Cascadia Corner: This one is for the fans

Nothing can reduce the unbridled elation felt among Sounders fans this Monday morning as they head to work. For many, it will be the first interaction with those unaware of what was achieved in Toronto on Saturday night.

Many will be attempting to explain why they are walking on clouds to the uninitiated for the first time. Additionally because of the very late run to success, many Sounders fans spent much of the summer already thinking about next season. Put another way, they haven’t had much time to prepare for this, not in 2016. However with eight successive playoff appearances since joining MLS, there is a counter argument that they have had nearly a decade.

Sounders’ MLS Cup win can be viewed through two entirely different historical perspectives.

Firstly, it can be viewed through the prism of 2016, the season that started poorly, worsened and only improved after a coaching change. Also there is a broader historical prism. It’s been nine years since Seattle Sounders won the USL national title. Since then, they have qualified for the playoffs every single year in whatever league they were in. It is a franchise that has set high standards for itself without ever reaching the peak of those expectations.

In that time, their fans have had to endure the twin indignities of seeing Portland win the MLS Cup and watching on as their co-tenants and former part owners, Seattle Seahawks won their equivalent of MLS Cup, the Superbowl. Those two events rankled albeit in very different ways and for very different reasons.

The Seahawks win reaffirmed Sounders FC as very much the junior franchise in the last measuring criterion in which they were not already lagging – on field success. Although everyone at Sounders FC loyally wore their civic smiles, it was a harbinger of troubled times for the soccer franchise. The Seahawks decided to jettison Sounders FC immediately after that to (understandably) focus on monetizing their triumph. That damaged Sounders FC who had to hurriedly start hiring their own folk for many tasks, all of whom had to be trained quickly and at the same time.

Sounders, to their credit, never complained and just got on with it. It was a genuine excuse for snafus and they never used it.

However, to Adrian Hanauer’s external credit, he turned that lemon into lemonade, and began to make some excellent hires, including moving himself to the job he did for the USL club and was always destined to do in MLS, Majority Owner of the Emerald City’ soccer franchise.

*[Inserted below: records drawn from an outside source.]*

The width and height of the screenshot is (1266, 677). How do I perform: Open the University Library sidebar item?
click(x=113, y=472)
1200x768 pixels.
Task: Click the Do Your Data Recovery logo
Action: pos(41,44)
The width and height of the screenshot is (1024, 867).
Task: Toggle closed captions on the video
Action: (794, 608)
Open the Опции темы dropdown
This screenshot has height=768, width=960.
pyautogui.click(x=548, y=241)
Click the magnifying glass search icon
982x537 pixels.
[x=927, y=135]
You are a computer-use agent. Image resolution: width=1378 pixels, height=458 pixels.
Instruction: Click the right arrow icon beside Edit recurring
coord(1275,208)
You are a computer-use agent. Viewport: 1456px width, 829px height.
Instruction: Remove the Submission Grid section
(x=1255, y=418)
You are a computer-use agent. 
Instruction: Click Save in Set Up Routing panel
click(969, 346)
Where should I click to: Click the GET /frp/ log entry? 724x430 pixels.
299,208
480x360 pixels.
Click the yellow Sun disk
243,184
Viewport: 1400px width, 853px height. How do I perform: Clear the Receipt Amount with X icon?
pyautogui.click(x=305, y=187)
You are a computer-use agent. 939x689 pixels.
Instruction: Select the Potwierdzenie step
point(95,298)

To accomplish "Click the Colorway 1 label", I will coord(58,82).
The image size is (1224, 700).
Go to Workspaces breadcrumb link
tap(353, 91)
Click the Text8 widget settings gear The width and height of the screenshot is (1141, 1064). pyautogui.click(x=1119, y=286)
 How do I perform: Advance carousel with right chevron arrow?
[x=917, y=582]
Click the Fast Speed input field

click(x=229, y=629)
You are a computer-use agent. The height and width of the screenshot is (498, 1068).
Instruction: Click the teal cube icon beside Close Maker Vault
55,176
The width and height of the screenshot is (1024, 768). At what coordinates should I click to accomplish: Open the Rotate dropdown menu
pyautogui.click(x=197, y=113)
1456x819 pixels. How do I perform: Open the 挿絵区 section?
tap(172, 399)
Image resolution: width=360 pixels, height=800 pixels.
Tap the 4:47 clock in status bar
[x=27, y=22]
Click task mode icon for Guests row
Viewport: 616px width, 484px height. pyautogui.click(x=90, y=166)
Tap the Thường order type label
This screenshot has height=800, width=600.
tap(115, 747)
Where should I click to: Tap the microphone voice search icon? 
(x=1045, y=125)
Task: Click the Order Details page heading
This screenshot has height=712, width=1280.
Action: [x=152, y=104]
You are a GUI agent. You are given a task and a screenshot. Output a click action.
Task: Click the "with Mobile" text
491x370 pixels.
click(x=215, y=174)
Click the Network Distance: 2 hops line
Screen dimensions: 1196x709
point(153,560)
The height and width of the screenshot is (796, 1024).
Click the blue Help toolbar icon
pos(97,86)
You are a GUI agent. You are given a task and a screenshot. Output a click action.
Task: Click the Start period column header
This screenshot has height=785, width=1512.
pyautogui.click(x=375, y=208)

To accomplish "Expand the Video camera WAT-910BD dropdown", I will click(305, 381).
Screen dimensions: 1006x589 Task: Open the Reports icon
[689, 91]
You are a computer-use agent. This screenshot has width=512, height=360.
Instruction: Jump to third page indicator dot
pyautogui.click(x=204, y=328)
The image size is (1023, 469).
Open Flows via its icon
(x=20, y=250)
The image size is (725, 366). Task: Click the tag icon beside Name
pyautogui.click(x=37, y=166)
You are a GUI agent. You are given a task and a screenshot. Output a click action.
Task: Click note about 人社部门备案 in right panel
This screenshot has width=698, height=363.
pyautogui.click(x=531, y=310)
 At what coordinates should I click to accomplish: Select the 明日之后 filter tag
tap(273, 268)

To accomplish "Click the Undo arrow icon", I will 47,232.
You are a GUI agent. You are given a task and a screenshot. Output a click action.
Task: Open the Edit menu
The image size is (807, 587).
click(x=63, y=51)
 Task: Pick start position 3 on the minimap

Many of us will recall that he was a very good MO of the USL club. His style of leadership is far more self-effacingly Cascadian than Hollywood Joe Roth’s braggadocio. Hanauer is Seattle through and through. Although Roth understood perfectly how to persuade people to part with their money, that effort had always been backed by the smooth purr of the Seahawks’ commercial juggernaut. The task was to ‘rip it up and start again’ without anyone outside noticing. Hanauer and his organisation did that very well

He brought in Garth Lagerwey, the best General Manager in Major League Soccer, and quietly and under the radar, did the same in a very other important area, Communications. Per Anthony Totera of Toronto’s Red Card podcast, TFC were expecting 300 journalists at BMO Field. Rest assured, this very important interaction from the club to those who would spread the gospel was in the safest possible hands on Sunday night.

Like Jordan Morris, Sounders FC’ have improved quicker than many dared to hope
Matthew Warso

We have not yet seen the full return on Lagerwey’s thinking as GM. In many ways, this MLS Cup win came a year before even the most optimistic thought it possible. In a quieter moment, Lagerwey might confess to being surprised at the early arrival of his own success. Publicly, he will deflect credit and praise everybody else which merely proves that he’s learning to be a Cascadian already!

That brings me to the initial indignity mentioned.

Although it makes no difference financially that the noisy neighbours won MLS Cup first, it makes a difference in every other aspect, especially to the supporters. Portland had entered the league two years later. Their victory blew up the excuse that Expansion Clubs needed time to catch up. Sounders fans had to suffer the inevitable taunting, which is all part of having local rivals but proves the adage so true, that “it’s better to give than receive.”

It’s only lasted 12 months. It could have been 24, 36 or even more. This MLS Cup win is for the fans, far more than it would have been in other circumstances. League history, at least the part written by outsiders, will lean towards talk of “The Era of Cascadian” domination as opposed to “Portland’s Historic Win”. The two triumphs will be grouped together more, than would be if Sounders had won in 2017 or later. Sounders FC had one chance, and one chance only, to reduce the suffering that 2105 win induced. And their team took it.

That this was also done in Zach Scott’s last year, the only one who can claim to a genuine and professional antagonism toward the Oregon club makes it all the sweeter. He has dealt with his ‘unfinished business’.

No article on Sounders MLS Cup win would be complete without talking about Brian Schmetzer and Sigi Schmid; the first of the two historical prisms, the one that views the triumph merely  thorough the events of 2016.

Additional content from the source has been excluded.